Call for Papers
Race/Ethnicity: Multidisciplinary Global Contexts
Volume 6, Number 2 (Spring 2013)
"Racism, Colonialism, and Law”
Papers must be received by April 1, 2012 to be considered for publication in this issue.
Please send manuscript submissions to the editor: email@example.com. See Style Guidelines (www.raceethnicity.org/styleguide.html) to prepare your document in accordance with the style guidelines of Race/Ethnicity.
Submission of artwork for the cover that relates to the theme of the issue is welcome. See website at http://www.raceethnicity.org/coverart.html for submission guidelines.
Contributions are requested for the Kirwan Institute /Office of Diversity and Inclusion journal, Race and Ethnicity. The objective of the journal is to bridge the divide between voices from the academy and practice. The journal therefore contains work that adheres to the experience and traditions of academia, as well as those which illustrate the priorities and experiences of activists. We welcome all contributions which fit into either one of these categories, as well as work that bridges them.
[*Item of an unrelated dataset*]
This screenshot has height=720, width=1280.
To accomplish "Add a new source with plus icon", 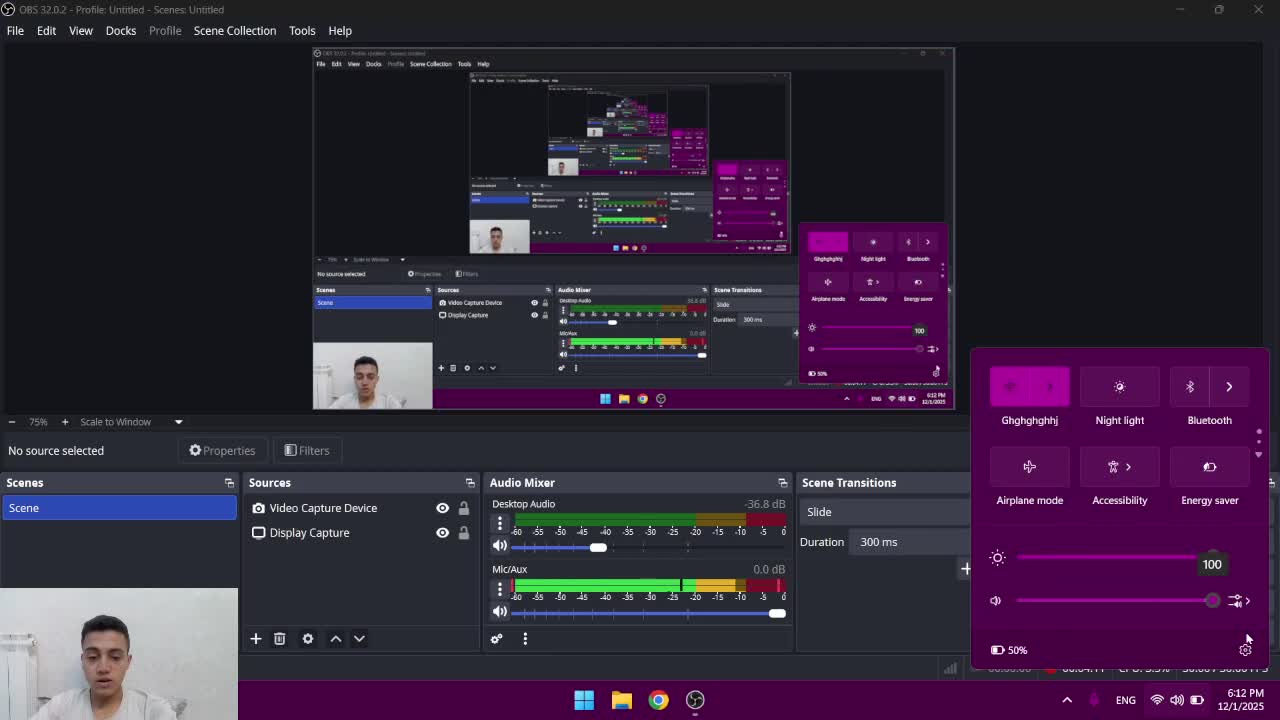I will [x=255, y=639].
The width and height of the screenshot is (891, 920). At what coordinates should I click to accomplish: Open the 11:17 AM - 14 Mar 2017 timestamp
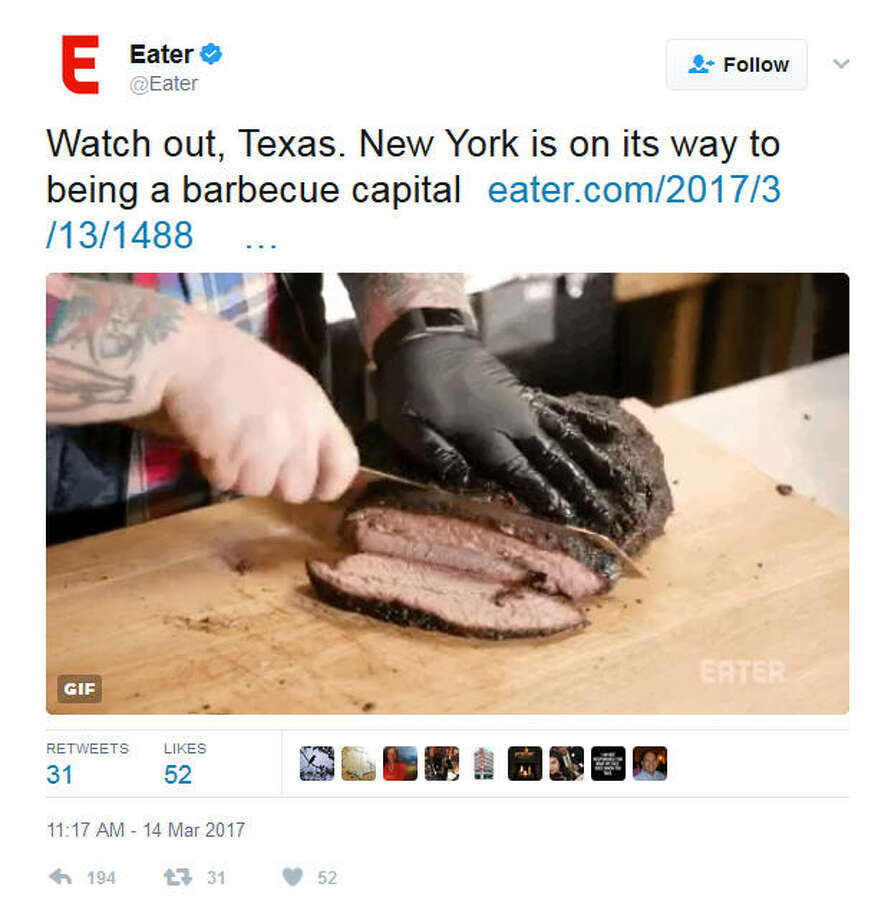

Guest Editor Iyiola Solanke, Associate Professor at Leeds University Law School in England, and the editorial staff of Race/Ethnicity invite submissions for the first issue of its sixth volume, entitled “Racism, Colonialism and Law.”
The focus of this issue revolves around the ideas of racism, colonialism and law, considered together. We ask contributors to consider how ideas and practices associated with racism, colonialism and the law either help to reveal or unhelpfully obscure the social experience of marginalized groups. We also welcome reflections on the importance of critical social and legal interventions as responses to those everyday needs and realities that fall through the cracks.
We welcome contributions that engage questions such as the following:
- What are the obstacles and opportunities for critical reflections on racism, colonialism, and law? Have blind spots emerged historically which are re-produced by concepts and categories used in debate and discussion? How does this affect the ability to identify contemporary occurrences of racial subordination and develop adequate political and legal responses?
- What is gained or lost through the development of “universal” international legal frameworks and their application to peoples and groups with very particular histories and lives affected by racism, colonialism and law?
- How does the legacy of colonialism and racism appear in current rules, laws and practices in everyday domains such as health, education, immigrant and refugee rights, employment, or other arenas? What major changes in legal doctrine and practice would authors welcome and why?
- As an activist and practitioner working at the intersection of these issues, what have you been your experiences advocating for/initiating change (legal, community, etc.) at the intersections of issues of race, colonialism and law as defined in your locale?
Of course, this list is not meant to be exhaustive. We welcome contributions that use these ideas as a point of departure as well as those which offer new insights not addressed here.